* TASK DESCRIPTION:
Reproduce each line of the material that follows, word for word.

* AVAILABLE DATA:
※ ※ ※

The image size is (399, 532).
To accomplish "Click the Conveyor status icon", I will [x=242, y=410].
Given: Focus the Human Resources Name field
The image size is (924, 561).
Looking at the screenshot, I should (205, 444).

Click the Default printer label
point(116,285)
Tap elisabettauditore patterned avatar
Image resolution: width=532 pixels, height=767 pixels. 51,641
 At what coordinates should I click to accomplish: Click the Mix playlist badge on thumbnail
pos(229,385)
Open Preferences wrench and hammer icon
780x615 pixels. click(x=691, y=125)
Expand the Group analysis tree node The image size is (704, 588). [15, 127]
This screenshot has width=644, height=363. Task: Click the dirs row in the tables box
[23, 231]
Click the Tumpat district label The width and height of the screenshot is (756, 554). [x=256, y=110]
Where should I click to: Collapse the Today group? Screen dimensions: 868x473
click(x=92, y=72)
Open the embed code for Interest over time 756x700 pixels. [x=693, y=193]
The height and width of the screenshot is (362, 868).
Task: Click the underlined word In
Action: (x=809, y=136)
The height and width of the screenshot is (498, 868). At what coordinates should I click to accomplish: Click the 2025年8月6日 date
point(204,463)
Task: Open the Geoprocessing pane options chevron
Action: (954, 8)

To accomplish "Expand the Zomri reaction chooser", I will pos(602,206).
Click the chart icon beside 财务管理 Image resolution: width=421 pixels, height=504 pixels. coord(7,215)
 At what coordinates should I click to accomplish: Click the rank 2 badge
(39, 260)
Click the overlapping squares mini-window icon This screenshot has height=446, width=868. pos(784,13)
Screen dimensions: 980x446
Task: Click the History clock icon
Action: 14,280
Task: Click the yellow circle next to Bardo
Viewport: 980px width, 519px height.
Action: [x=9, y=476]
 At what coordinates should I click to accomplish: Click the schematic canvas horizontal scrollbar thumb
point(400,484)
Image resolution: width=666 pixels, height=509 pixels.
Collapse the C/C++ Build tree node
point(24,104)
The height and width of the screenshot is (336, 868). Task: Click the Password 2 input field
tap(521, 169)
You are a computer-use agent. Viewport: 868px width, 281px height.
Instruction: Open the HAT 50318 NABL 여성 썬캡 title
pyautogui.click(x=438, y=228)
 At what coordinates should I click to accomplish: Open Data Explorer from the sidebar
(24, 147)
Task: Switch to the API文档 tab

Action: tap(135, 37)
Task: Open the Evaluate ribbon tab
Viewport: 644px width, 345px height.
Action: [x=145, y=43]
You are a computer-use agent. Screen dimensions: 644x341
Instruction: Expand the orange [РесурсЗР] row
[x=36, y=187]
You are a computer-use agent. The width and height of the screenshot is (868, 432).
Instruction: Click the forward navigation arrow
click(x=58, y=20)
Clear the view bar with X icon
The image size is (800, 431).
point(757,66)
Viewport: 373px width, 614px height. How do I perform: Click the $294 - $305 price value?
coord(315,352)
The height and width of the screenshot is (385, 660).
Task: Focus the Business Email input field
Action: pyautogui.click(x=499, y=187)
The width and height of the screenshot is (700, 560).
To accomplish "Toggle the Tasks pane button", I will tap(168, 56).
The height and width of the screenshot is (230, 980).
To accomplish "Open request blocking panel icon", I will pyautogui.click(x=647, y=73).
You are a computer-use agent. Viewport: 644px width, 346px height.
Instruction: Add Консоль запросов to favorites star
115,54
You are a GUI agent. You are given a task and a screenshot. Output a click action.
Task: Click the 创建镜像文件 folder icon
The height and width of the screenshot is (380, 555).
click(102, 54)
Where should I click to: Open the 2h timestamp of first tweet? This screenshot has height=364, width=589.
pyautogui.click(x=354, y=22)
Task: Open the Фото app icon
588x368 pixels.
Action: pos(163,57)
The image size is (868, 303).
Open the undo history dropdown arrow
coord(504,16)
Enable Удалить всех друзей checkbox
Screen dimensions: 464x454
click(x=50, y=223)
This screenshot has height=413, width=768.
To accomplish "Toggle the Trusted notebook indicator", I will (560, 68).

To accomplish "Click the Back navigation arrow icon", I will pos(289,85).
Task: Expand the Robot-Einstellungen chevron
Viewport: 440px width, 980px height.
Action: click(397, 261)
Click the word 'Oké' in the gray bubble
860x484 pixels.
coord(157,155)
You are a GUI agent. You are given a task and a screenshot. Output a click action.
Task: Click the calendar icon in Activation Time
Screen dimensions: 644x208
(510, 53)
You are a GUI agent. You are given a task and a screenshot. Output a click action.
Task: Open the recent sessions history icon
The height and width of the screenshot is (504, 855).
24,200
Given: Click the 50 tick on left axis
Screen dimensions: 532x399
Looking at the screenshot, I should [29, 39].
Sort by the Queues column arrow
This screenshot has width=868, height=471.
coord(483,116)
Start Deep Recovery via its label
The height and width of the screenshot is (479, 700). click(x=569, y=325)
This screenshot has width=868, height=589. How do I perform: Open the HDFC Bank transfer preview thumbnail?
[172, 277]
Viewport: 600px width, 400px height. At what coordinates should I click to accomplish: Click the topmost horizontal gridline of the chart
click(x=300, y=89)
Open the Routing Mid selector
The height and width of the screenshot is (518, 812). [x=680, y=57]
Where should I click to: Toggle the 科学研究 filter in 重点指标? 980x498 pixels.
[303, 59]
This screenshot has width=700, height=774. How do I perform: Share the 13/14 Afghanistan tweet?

※ ※ ※

* SOLUTION FOR THIS TASK:
The image size is (399, 532).
To accomplish "Click the Conveyor status icon", I will [x=242, y=410].
Given: Focus the Human Resources Name field
The image size is (924, 561).
Looking at the screenshot, I should (205, 444).

Click the Default printer label
point(116,285)
Tap elisabettauditore patterned avatar
Image resolution: width=532 pixels, height=767 pixels. 51,641
 At what coordinates should I click to accomplish: Click the Mix playlist badge on thumbnail
pos(229,385)
Open Preferences wrench and hammer icon
780x615 pixels. click(x=691, y=125)
Expand the Group analysis tree node The image size is (704, 588). [15, 127]
This screenshot has width=644, height=363. Task: Click the dirs row in the tables box
[23, 231]
Click the Tumpat district label The width and height of the screenshot is (756, 554). [x=256, y=110]
Where should I click to: Collapse the Today group? Screen dimensions: 868x473
click(x=92, y=72)
Open the embed code for Interest over time 756x700 pixels. [x=693, y=193]
The height and width of the screenshot is (362, 868).
Task: Click the underlined word In
Action: (x=809, y=136)
The height and width of the screenshot is (498, 868). At what coordinates should I click to accomplish: Click the 2025年8月6日 date
point(204,463)
Task: Open the Geoprocessing pane options chevron
Action: (954, 8)

To accomplish "Expand the Zomri reaction chooser", I will pos(602,206).
Click the chart icon beside 财务管理 Image resolution: width=421 pixels, height=504 pixels. coord(7,215)
 At what coordinates should I click to accomplish: Click the rank 2 badge
(39, 260)
Click the overlapping squares mini-window icon This screenshot has height=446, width=868. pos(784,13)
Screen dimensions: 980x446
Task: Click the History clock icon
Action: 14,280
Task: Click the yellow circle next to Bardo
Viewport: 980px width, 519px height.
Action: [x=9, y=476]
 At what coordinates should I click to accomplish: Click the schematic canvas horizontal scrollbar thumb
point(400,484)
Image resolution: width=666 pixels, height=509 pixels.
Collapse the C/C++ Build tree node
point(24,104)
The height and width of the screenshot is (336, 868). Task: Click the Password 2 input field
tap(521, 169)
You are a computer-use agent. Viewport: 868px width, 281px height.
Instruction: Open the HAT 50318 NABL 여성 썬캡 title
pyautogui.click(x=438, y=228)
 At what coordinates should I click to accomplish: Open Data Explorer from the sidebar
(24, 147)
Task: Switch to the API文档 tab

Action: tap(135, 37)
Task: Open the Evaluate ribbon tab
Viewport: 644px width, 345px height.
Action: [x=145, y=43]
You are a computer-use agent. Screen dimensions: 644x341
Instruction: Expand the orange [РесурсЗР] row
[x=36, y=187]
You are a computer-use agent. The width and height of the screenshot is (868, 432).
Instruction: Click the forward navigation arrow
click(x=58, y=20)
Clear the view bar with X icon
The image size is (800, 431).
point(757,66)
Viewport: 373px width, 614px height. How do I perform: Click the $294 - $305 price value?
coord(315,352)
The height and width of the screenshot is (385, 660).
Task: Focus the Business Email input field
Action: pyautogui.click(x=499, y=187)
The width and height of the screenshot is (700, 560).
To accomplish "Toggle the Tasks pane button", I will tap(168, 56).
The height and width of the screenshot is (230, 980).
To accomplish "Open request blocking panel icon", I will pyautogui.click(x=647, y=73).
You are a computer-use agent. Viewport: 644px width, 346px height.
Instruction: Add Консоль запросов to favorites star
115,54
You are a GUI agent. You are given a task and a screenshot. Output a click action.
Task: Click the 创建镜像文件 folder icon
The height and width of the screenshot is (380, 555).
click(102, 54)
Where should I click to: Open the 2h timestamp of first tweet? This screenshot has height=364, width=589.
pyautogui.click(x=354, y=22)
Task: Open the Фото app icon
588x368 pixels.
Action: pos(163,57)
The image size is (868, 303).
Open the undo history dropdown arrow
coord(504,16)
Enable Удалить всех друзей checkbox
Screen dimensions: 464x454
click(x=50, y=223)
This screenshot has height=413, width=768.
To accomplish "Toggle the Trusted notebook indicator", I will (560, 68).

To accomplish "Click the Back navigation arrow icon", I will pos(289,85).
Task: Expand the Robot-Einstellungen chevron
Viewport: 440px width, 980px height.
Action: click(397, 261)
Click the word 'Oké' in the gray bubble
860x484 pixels.
coord(157,155)
You are a GUI agent. You are given a task and a screenshot. Output a click action.
Task: Click the calendar icon in Activation Time
Screen dimensions: 644x208
(510, 53)
You are a GUI agent. You are given a task and a screenshot. Output a click action.
Task: Open the recent sessions history icon
The height and width of the screenshot is (504, 855).
24,200
Given: Click the 50 tick on left axis
Screen dimensions: 532x399
Looking at the screenshot, I should [29, 39].
Sort by the Queues column arrow
This screenshot has width=868, height=471.
coord(483,116)
Start Deep Recovery via its label
The height and width of the screenshot is (479, 700). click(x=569, y=325)
This screenshot has width=868, height=589. How do I perform: Open the HDFC Bank transfer preview thumbnail?
[172, 277]
Viewport: 600px width, 400px height. At what coordinates should I click to accomplish: Click the topmost horizontal gridline of the chart
click(x=300, y=89)
Open the Routing Mid selector
The height and width of the screenshot is (518, 812). [x=680, y=57]
Where should I click to: Toggle the 科学研究 filter in 重点指标? 980x498 pixels.
[303, 59]
This screenshot has width=700, height=774. How do I perform: Share the 13/14 Afghanistan tweet?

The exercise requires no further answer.